Here’s your very-important reminder to read Toni Morrison’s ‘Beloved’
You know the term “living legend”? And you know how you totally do a mental eye roll whenever someone uses it because it’s been fully bro-culture adopted and sounds totally hyperbolic? Well, I’m here to say with total seriousness and absolutely zero exaggeration: Toni Morrison is a living legend. She is wisdom personified and has written about the African-American experience and American life in a way that President Obama claims taught him “how to be.” That’s high prize. She’s also winner of the Nobel Prize in literature, and her Earth-stoppingly painful and beautiful novel Beloved won both the Pulitzer Prize and the American Book Award back in the ’80s. The book takes place in the years after the Civil War and is about a woman who escaped slavery with her children, and ends up killing her baby girl rather than having her be recaptured. Years later, a ghost grown up — who many believe to be that little baby — comes to call. It is haunting. It is beautiful. It has been called the best work of fiction of the 20th century.

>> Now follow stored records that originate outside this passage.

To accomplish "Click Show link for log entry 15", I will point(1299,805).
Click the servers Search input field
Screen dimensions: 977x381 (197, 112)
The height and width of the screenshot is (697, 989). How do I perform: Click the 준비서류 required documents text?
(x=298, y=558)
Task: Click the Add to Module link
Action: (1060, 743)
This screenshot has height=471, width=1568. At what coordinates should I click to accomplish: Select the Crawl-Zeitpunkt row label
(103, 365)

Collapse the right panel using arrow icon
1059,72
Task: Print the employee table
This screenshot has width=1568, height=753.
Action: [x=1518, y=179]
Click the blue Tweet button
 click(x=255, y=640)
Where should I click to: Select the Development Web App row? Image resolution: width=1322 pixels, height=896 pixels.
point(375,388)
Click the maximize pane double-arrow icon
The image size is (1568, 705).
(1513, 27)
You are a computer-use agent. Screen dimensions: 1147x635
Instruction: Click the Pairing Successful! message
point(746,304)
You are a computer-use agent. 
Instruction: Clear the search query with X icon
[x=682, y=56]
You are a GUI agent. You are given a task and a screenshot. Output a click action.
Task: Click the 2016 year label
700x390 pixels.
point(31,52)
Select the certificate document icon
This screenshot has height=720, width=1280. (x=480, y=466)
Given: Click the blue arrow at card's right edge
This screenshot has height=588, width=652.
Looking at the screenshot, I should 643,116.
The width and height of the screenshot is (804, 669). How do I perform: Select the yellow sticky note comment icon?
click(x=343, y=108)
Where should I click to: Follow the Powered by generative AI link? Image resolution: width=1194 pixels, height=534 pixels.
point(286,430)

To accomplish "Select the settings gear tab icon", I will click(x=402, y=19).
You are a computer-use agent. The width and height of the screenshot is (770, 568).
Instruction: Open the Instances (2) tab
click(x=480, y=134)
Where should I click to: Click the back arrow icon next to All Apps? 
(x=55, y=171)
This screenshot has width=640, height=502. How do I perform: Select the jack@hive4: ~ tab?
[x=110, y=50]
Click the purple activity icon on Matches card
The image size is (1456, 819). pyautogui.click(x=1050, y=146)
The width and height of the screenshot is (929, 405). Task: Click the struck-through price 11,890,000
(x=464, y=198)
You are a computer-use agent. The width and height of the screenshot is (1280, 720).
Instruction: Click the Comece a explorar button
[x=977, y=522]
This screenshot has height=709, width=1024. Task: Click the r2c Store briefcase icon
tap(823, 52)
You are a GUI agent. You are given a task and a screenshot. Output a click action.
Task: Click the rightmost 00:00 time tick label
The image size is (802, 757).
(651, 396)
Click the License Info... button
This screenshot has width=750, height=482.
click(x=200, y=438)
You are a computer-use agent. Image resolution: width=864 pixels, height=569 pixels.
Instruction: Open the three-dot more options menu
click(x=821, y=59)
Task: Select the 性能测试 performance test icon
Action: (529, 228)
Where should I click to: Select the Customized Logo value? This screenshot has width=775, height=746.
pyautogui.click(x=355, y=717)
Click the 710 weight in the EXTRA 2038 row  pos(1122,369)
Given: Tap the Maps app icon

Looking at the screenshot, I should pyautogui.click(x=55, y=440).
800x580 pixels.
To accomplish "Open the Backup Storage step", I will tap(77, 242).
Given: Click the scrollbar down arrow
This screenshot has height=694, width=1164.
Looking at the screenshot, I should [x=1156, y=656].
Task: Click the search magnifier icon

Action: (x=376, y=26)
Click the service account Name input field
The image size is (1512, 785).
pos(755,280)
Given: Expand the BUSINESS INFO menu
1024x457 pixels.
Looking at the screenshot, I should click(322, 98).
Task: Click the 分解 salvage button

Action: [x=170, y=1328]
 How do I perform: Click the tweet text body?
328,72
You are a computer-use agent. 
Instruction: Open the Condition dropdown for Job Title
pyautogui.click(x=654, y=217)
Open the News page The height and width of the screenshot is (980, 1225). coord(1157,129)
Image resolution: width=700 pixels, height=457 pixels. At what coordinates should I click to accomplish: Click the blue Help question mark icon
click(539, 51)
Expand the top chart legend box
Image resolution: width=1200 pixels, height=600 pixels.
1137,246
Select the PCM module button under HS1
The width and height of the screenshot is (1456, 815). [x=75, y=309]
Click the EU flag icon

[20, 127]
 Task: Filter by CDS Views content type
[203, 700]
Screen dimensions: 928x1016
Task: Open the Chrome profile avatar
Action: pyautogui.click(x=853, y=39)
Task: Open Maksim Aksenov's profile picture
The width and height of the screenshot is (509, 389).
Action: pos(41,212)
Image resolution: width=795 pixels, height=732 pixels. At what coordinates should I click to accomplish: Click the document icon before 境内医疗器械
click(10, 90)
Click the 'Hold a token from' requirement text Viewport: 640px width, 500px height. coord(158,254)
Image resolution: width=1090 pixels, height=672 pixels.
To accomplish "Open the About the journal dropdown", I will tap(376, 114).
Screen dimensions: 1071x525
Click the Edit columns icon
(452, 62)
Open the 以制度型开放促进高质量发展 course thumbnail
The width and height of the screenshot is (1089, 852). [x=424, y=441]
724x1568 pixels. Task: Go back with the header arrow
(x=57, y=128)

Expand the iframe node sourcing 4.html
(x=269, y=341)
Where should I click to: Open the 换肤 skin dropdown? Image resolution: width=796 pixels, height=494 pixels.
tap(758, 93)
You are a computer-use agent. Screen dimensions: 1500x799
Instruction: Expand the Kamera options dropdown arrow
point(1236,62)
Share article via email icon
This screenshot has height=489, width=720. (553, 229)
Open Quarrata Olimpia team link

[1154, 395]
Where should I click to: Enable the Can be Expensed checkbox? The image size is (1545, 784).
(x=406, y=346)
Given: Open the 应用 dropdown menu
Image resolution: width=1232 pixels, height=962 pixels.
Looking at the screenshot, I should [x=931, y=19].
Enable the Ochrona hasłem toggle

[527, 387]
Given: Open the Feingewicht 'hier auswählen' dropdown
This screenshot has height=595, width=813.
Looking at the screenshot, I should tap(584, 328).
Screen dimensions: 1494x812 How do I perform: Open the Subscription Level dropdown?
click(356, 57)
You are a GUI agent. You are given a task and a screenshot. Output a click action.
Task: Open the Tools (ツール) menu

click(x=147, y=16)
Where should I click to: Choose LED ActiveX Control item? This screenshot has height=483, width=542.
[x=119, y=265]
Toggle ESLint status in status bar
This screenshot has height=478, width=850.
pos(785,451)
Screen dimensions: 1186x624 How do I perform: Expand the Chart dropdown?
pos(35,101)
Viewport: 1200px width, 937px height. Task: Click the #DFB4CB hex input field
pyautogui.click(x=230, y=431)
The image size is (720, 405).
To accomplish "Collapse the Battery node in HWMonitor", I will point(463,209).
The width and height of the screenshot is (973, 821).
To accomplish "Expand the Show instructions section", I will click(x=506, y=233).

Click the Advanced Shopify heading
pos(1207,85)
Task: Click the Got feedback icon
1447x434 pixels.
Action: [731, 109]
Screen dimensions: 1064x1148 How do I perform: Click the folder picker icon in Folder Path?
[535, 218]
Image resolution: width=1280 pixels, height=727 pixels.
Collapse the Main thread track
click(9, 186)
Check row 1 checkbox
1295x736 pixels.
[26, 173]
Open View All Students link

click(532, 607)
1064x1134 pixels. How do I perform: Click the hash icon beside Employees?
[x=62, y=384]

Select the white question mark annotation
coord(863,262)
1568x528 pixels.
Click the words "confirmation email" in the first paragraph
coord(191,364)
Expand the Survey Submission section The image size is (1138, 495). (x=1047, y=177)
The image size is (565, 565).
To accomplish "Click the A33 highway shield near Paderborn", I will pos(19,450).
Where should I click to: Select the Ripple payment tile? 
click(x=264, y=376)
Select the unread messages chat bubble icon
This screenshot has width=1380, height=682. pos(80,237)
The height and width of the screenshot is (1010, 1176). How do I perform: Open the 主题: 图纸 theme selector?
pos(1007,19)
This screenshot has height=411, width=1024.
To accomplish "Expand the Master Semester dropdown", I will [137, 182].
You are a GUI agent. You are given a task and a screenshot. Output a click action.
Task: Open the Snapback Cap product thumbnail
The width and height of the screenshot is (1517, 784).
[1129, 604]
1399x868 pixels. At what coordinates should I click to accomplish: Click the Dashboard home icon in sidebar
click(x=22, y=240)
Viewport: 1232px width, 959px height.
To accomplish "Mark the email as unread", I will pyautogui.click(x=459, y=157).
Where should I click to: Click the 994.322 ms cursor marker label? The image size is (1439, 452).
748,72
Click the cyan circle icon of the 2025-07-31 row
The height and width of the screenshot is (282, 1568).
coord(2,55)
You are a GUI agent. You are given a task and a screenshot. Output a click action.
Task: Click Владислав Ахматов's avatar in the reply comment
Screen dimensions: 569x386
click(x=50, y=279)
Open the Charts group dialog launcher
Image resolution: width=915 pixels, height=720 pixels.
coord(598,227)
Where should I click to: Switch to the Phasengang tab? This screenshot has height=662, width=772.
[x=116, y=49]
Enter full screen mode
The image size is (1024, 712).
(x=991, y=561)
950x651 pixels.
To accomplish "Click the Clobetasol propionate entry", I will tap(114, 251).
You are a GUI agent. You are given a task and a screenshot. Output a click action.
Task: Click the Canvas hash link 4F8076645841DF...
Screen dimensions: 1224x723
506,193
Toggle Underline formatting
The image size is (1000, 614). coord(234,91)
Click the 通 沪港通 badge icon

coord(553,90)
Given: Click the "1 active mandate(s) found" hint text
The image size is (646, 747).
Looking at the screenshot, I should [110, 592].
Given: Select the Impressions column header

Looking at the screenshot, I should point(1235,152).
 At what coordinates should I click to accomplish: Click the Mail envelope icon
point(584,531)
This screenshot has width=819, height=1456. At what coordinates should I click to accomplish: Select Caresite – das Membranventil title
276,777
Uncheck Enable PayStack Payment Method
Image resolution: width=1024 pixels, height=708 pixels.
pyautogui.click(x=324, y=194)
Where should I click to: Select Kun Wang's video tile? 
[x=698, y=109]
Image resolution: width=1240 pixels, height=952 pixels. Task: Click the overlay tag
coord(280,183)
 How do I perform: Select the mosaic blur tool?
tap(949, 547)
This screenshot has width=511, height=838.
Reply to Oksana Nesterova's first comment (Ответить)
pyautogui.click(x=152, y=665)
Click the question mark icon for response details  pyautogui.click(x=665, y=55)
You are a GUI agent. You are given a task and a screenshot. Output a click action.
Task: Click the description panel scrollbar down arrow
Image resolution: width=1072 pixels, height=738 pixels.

PSA: If you haven’t read Beloved get reading. Like, right now. Morrison was on the Colbert Report earlier this week and the two talked about the book (even Colbert himself having a hard time keeping character in the presence of her greatness). Colbert asked about the prize-winning novel and Morrison confessed she’d just recently read it for the first time since it was published. “It’s really good!” she said. Understatement of the year. They also talked about race (“there is no such thing as race,” Morrison says.) and racism (a social construct, she says), and how worthy she is of the accolades she’s received (“I know that my books are worthy.”) When Colbert asked her why she started writing (she didn’t pen her first novel until she was 39) Morrison gave a fully beautiful answer. “I wanted to show how painful this constructed, horrible racism was on the most vulnerable in the society: girls, black girls, poor girls. And that it really and truly could hurt you. So that’s what I was looking for and I thought no one had written that book. And since I really wanted to read it, I thought I should write it.” Amen.